LISTED ENTRIES =
::::::::
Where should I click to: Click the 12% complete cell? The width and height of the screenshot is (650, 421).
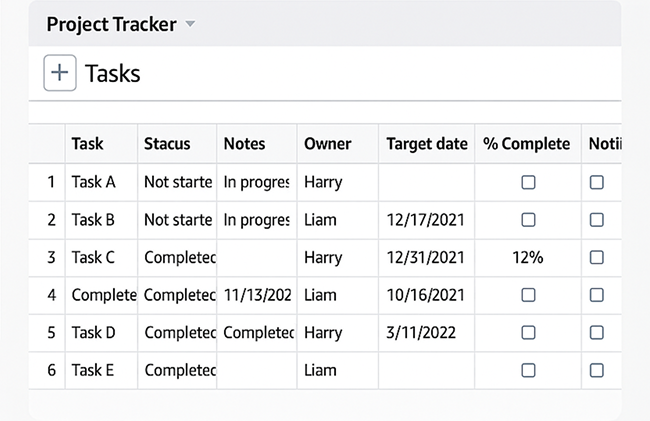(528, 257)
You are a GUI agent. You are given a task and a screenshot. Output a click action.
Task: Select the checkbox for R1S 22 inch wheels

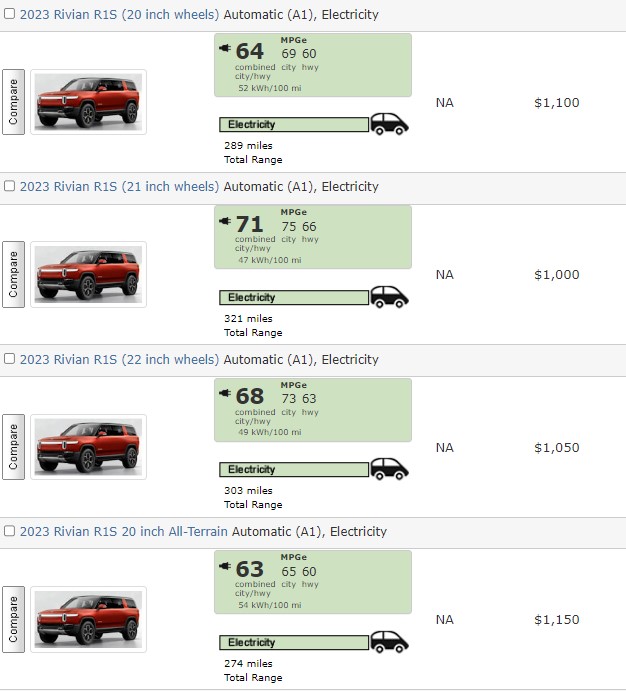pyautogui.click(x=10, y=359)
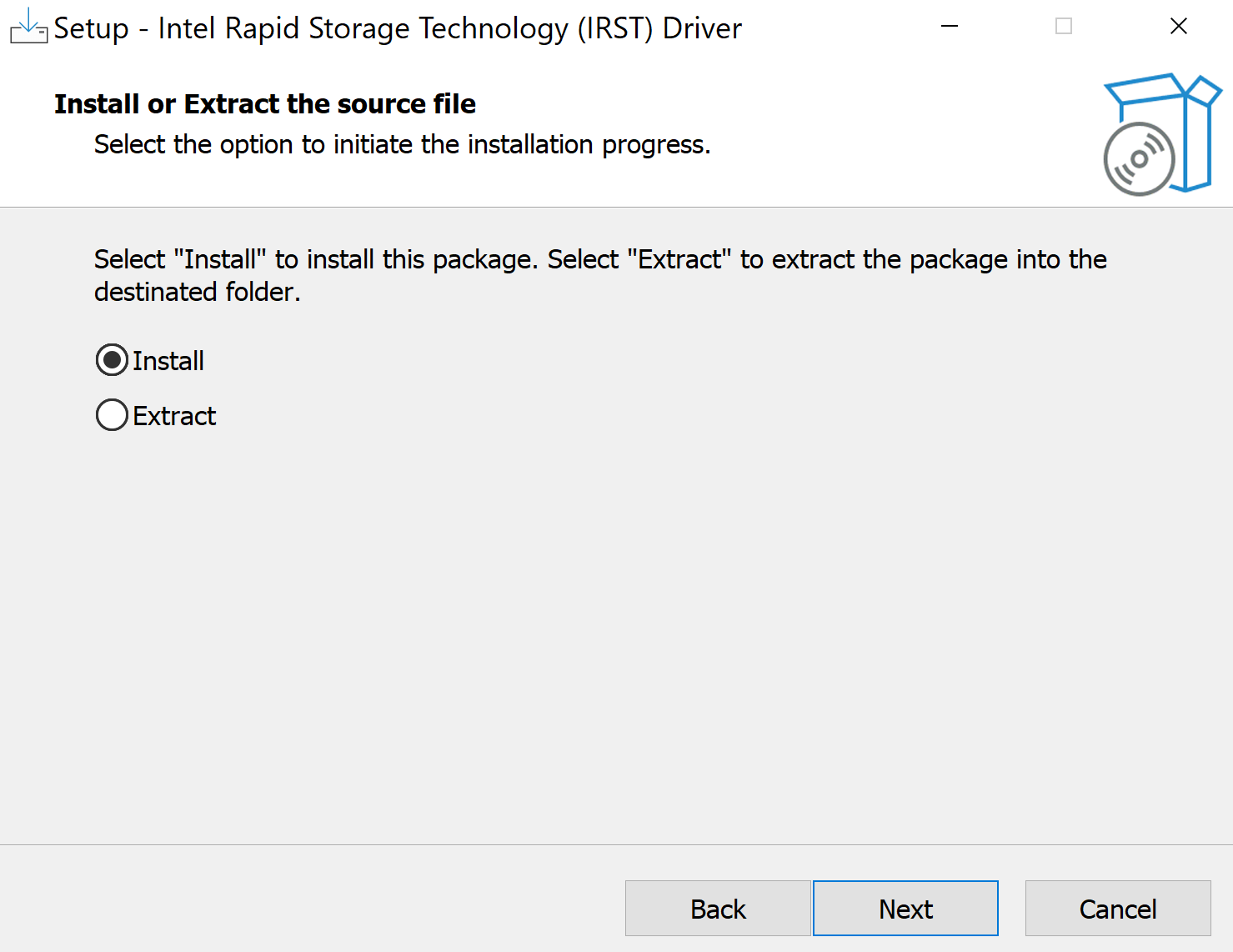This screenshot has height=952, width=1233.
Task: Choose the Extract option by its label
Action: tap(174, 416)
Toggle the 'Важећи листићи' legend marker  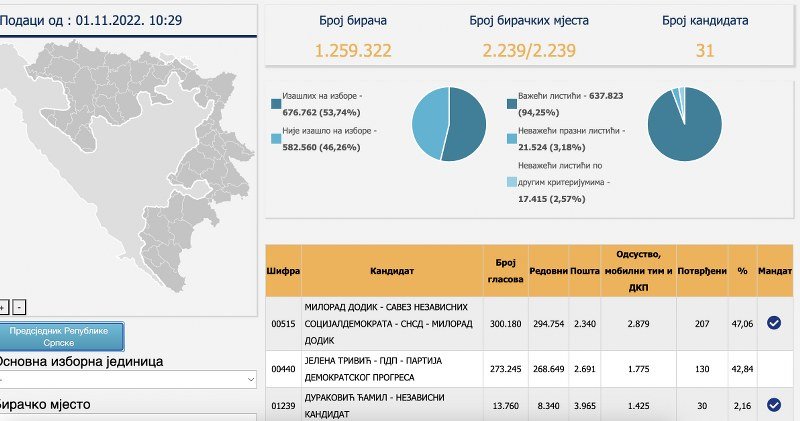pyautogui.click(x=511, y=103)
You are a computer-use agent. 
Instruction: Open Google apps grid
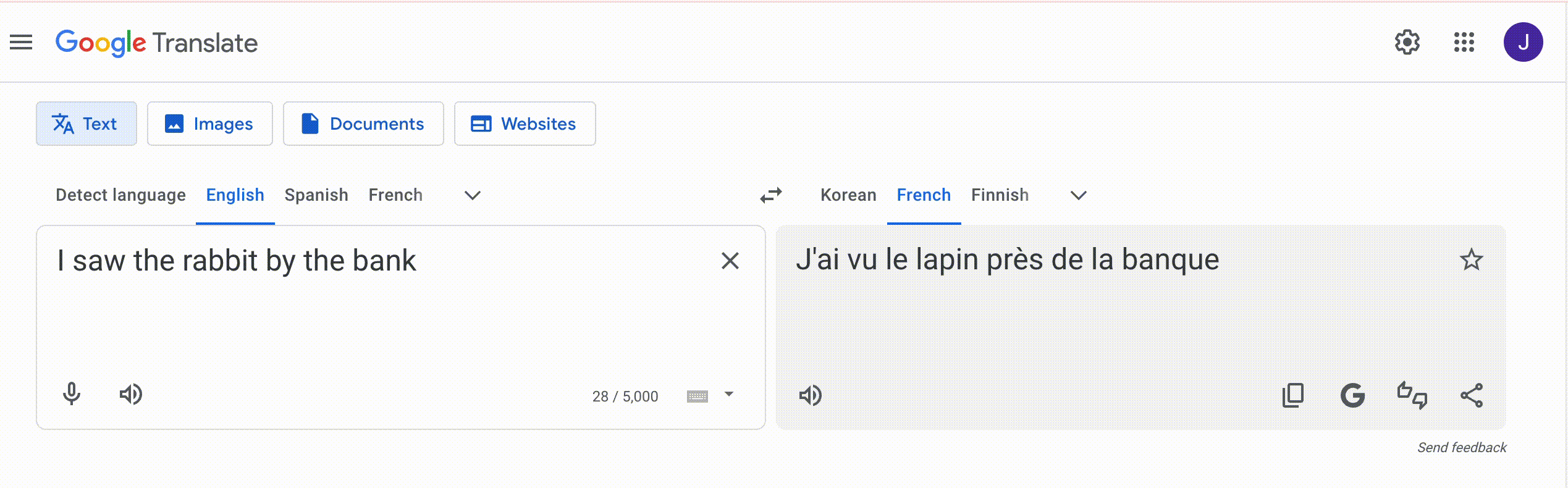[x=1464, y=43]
::::::::
TASK BRIEF = Return, from the data, each line where the string "agent" occurs.

ANSWER AREA =
You are a GUI agent. You are given a task and a screenshot. Output a click action.
You are a computer-use agent. 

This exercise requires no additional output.